What is the use of the -f option for `touch`?

For GNU utilities, the full documentation is in the info page, where you can read:

-f
Ignored; for compatibility with BSD versions of `touch'.

See historic BSD man pages for touch, where -f was to force the touch.

If you look at the source of those old BSDs, there was no utimes() system call, so touch would open the file in read+write mode, read one byte, seek back and write it again so as to update the last access and last modification time.

Obviously, you needed both read and write permissions (touch would avoid trying to do that if access(W_OK|R_OK) returned false). -f tried to work around that by temporarily changing the permissions temporarily to 0666!

0666 means read and write permission to everybody. It had to be that as otherwise (like with a more restrictive permission such as 0600 that still would have permitted the touch) that could mean during that short window, processes that would otherwise have read or write permission to the file couldn't any more, breaking functionality.

That means however that processes that would not otherwise have access to the file now have a short opportunity to open it, breaking security.

That's not a very sensible thing to do. Modern touch implementations don't do that. Since then, the utime() system call has been introduced, allowing changing modification and access time separately without having to mingle with the content of the files (which means it also works with non-regular files) and only needs write access for that.

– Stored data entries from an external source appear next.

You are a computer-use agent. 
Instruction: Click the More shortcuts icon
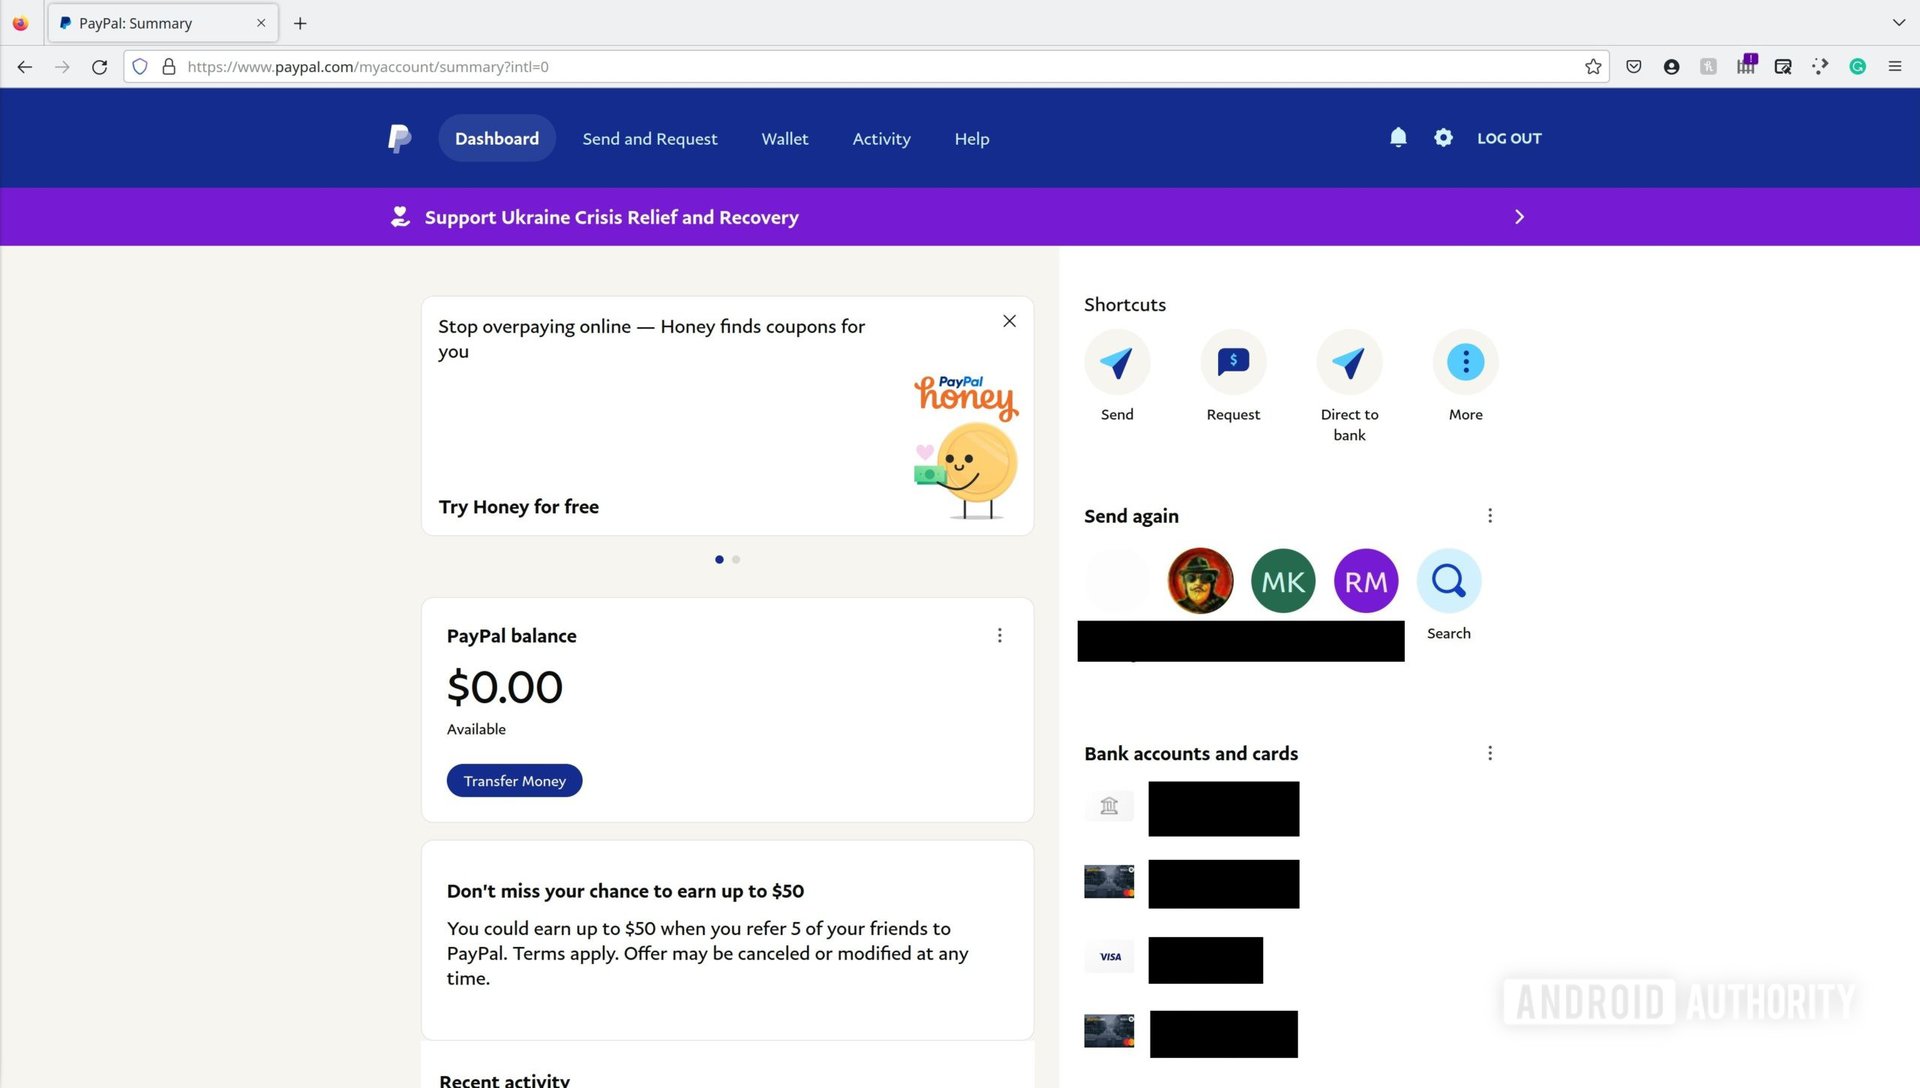point(1465,360)
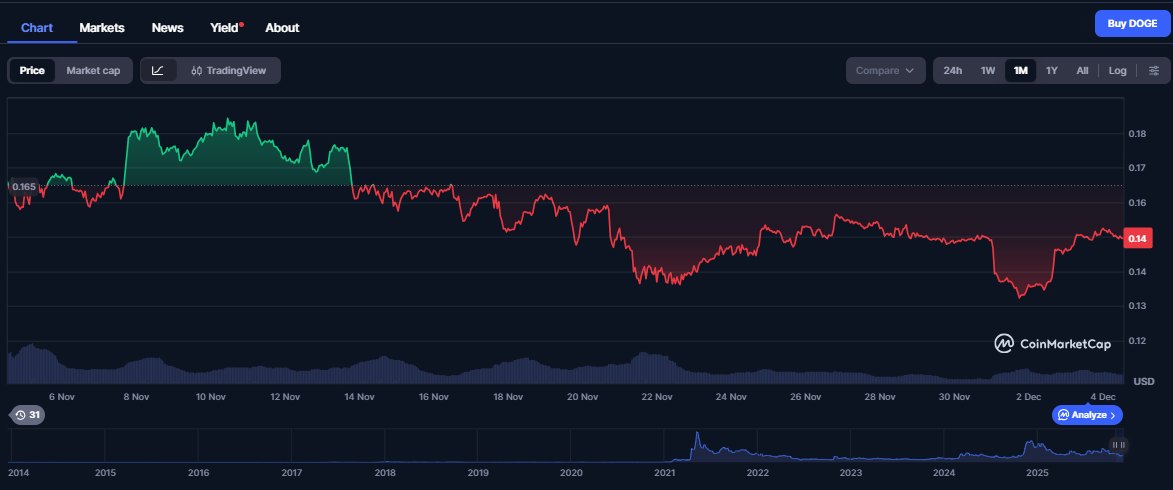Viewport: 1173px width, 490px height.
Task: Switch to the TradingView chart
Action: (x=229, y=70)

GNU touch still doesn't fail if passed the -f option, but just ignores the flag. That way, scripts written for those old versions of BSD don't fail when ported to GNU systems. Not much relevant nowadays.


-f does nothing. It's kept for historic compatibility (with BSD touch according to info touch), so that applications that expect it to exist don't pass it and get back an error message saying it doesn't exist. Assuming that this is GNU coreutils, you can see in the source that this just does a break out of the option processing switch without doing anything.

As an ignored option, -f is present from the very first version of the GNU touch command added in 1992 (see diff). It seems that, at least in FreeBSD v9, -f "attempt[s] to force the update, even if the file permissions do not currently permit it" (as found by Sukminder, thanks).


Whenever you see "option X is ignored" in --help output or a manpage, that means: the program accepts option X — you do not get a syntax error — but it doesn't have any effect. The program does the same thing it would have done in the absence of the option.

As the other answers demonstrate, this is done for backward compatibility. An option used to have some effect, whatever it did is no longer useful, and doing the same thing regardless of the option is the right compatibility behavior.